Kang Wins Corning Classic by Two Shots
CORNING, N.Y. (AP) _ Jimin Kang had an ace up her sleeve, and it caught Annika Sorenstam by surprise.
Just moments after a double bogey dropped her two shots off the lead with four holes to play Sunday at the LPGA Corning Classic, Kang made the first hole-in-one of her brief career and won for the first time on tour.
``I still can’t feel it. It’s not coming yet,″ Kang said after beating Sorenstam and rookie Meena Lee by two strokes. ``Hopefully, it’s coming soon. Once the check goes into my bank, I might feel it.″
A year after she rallied from behind on the final day to win the LPGA Corning Classic for the first time, Sorenstam couldn’t duplicate the feat. Hampered by a lingering cold, she shot a closing 69.
``I did have a chance,″ said Sorenstam, who did manage three birdies over her last seven holes. ``Obviously, I wish I would have felt a little better so I could have given it a little more, but I didn’t have much more to give.″
Still, Sorenstam, a runner-up for the 39th time in her amazing 11-year career, earned $87,085 to boost her total for the year over $1 million.
Before the final round began, it seemed Sorenstam was in a perfect position to make a run for the title. She trailed third-round leader Karine Icher of France by two shots and was seeking her 61st career victory.

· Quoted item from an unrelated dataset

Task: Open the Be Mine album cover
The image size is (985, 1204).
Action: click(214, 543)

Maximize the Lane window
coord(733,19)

The other 73 golfers who made the cut had won 79 tournaments combined _ and 46 had never won on tour.
But there was no stunning rally like the one at the Safeway International in March, when Sorenstam came back from four strokes behind with three holes to play and beat Lorena Ochoa in a playoff.
Blame it on her cold.
``It’s just one of those times where the timing wasn’t right to get a cold,″ said Sorenstam, who was sick all weekend despite doses of antibiotics, cough medicine, and doctor visits. ``Obviously, I wish I would have felt better. I would have wanted to sleep a little better the last few days and be a little more rested. I had to hit one club more because I don’t have the energy to swing as hard, but that’s just the way it goes sometimes.″
Kang, whose best previous finish was a tie for 19th at the Michelob Ultra Open four weeks ago, shot a career-low 66 and won $165,000, twice what she had pocketed since joining the tour in 2003. She finished at 15-under 273, eclipsing her previous best 72-hole score by 11 shots.

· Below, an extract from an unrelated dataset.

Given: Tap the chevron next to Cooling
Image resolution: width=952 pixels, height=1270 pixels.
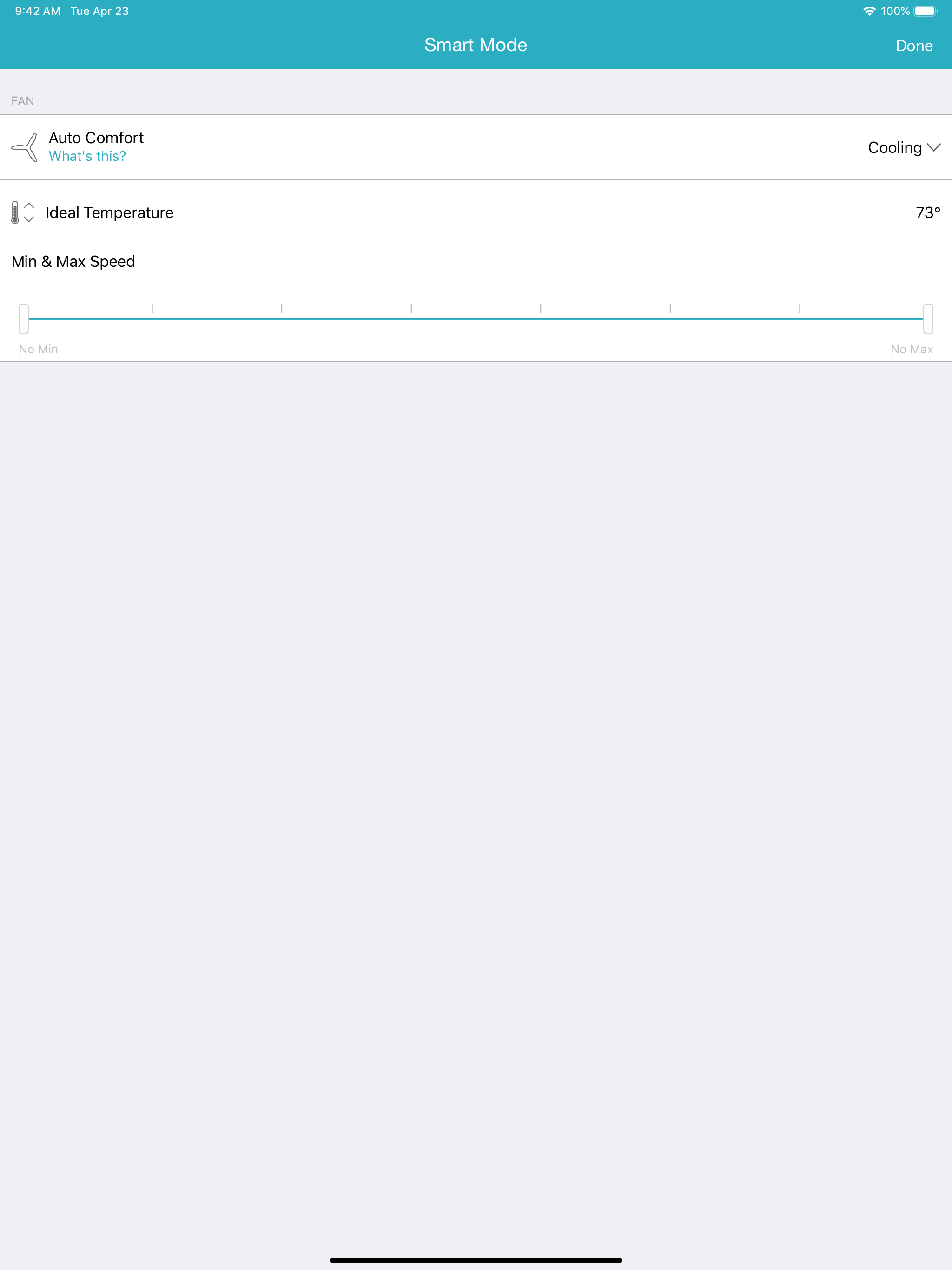Looking at the screenshot, I should 934,147.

Kang and Lee, playing in the group ahead of Sorenstam, began the final hole tied at 15 under. Lee then suffered a meltdown after her drive at the 18th sailed under a tree. Her second shot clipped some branches, leaving her with a difficult, slanting lie at the right edge of the green. When her pitch fell short, she two-putted for double bogey, and Kang made a short par putt for the win.

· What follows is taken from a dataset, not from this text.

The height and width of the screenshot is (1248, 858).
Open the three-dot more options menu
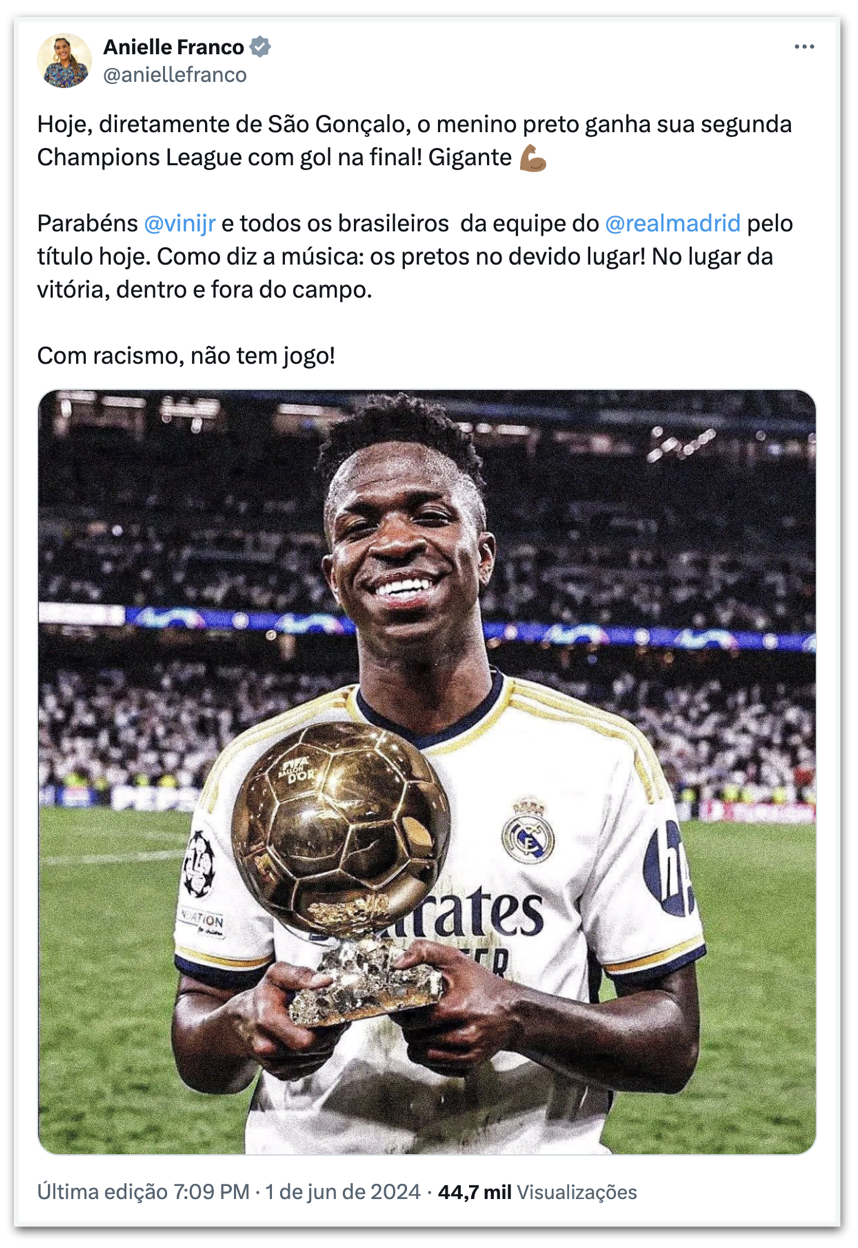tap(804, 47)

``I’m very happy with my round, I just had bad holes,″ said Lee, who had birdied No. 17 to set up the dramatic finish. ``I’m a young player and this is my first time in contention. Me being young cost me today, but I will have more chances.″
After her disastrous play at the par-5 14th, a victory seemed remote at best for the 25-year-old Kang. She had missed a 5-foot putt for par and pulled her 3-foot bogey putt coming back.
``I kept telling myself at the corner of the green, `It’s OK, it’s fine, just move on,‴ said Kang, who became the seventh first-time winner in the tournament’s 27-year history and deprived Sorenstam of her fifth victory in seven starts this year. ``I think it worked.″
Kang hit a 9-iron right at the pin at No. 15, and the ball bounced twice on the green and rolled into the hole. It was the fourth hole-in-one of the weekend, a tournament record.
Just like that, Kang again was tied for the lead, leaping up and down in jubilation and pumping her fists in joy as she beamed broadly.
``When I heard she made a hole-in-one, I just realized, wow, she was three shots up,″ Sorenstam said. ``That was quite big. For me to catch up would be really hard.″
Icher fell apart with three double bogeys in a six-hole span on the back nine and finished with a 1-over 74, five shots behind Kang.
Divots: Two-time Corning winner Rosie Jones, who’s retiring at the end of the year, made a good showing in her final appearance at the event. Jones brushed away tears after shooting a closing 68 that left her in a three-way tie for ninth at 9-under 279. ... Icher’s winnings put her at No. 34 on the money list with $124,859, good enough to qualify for the U.S. Women’s Open.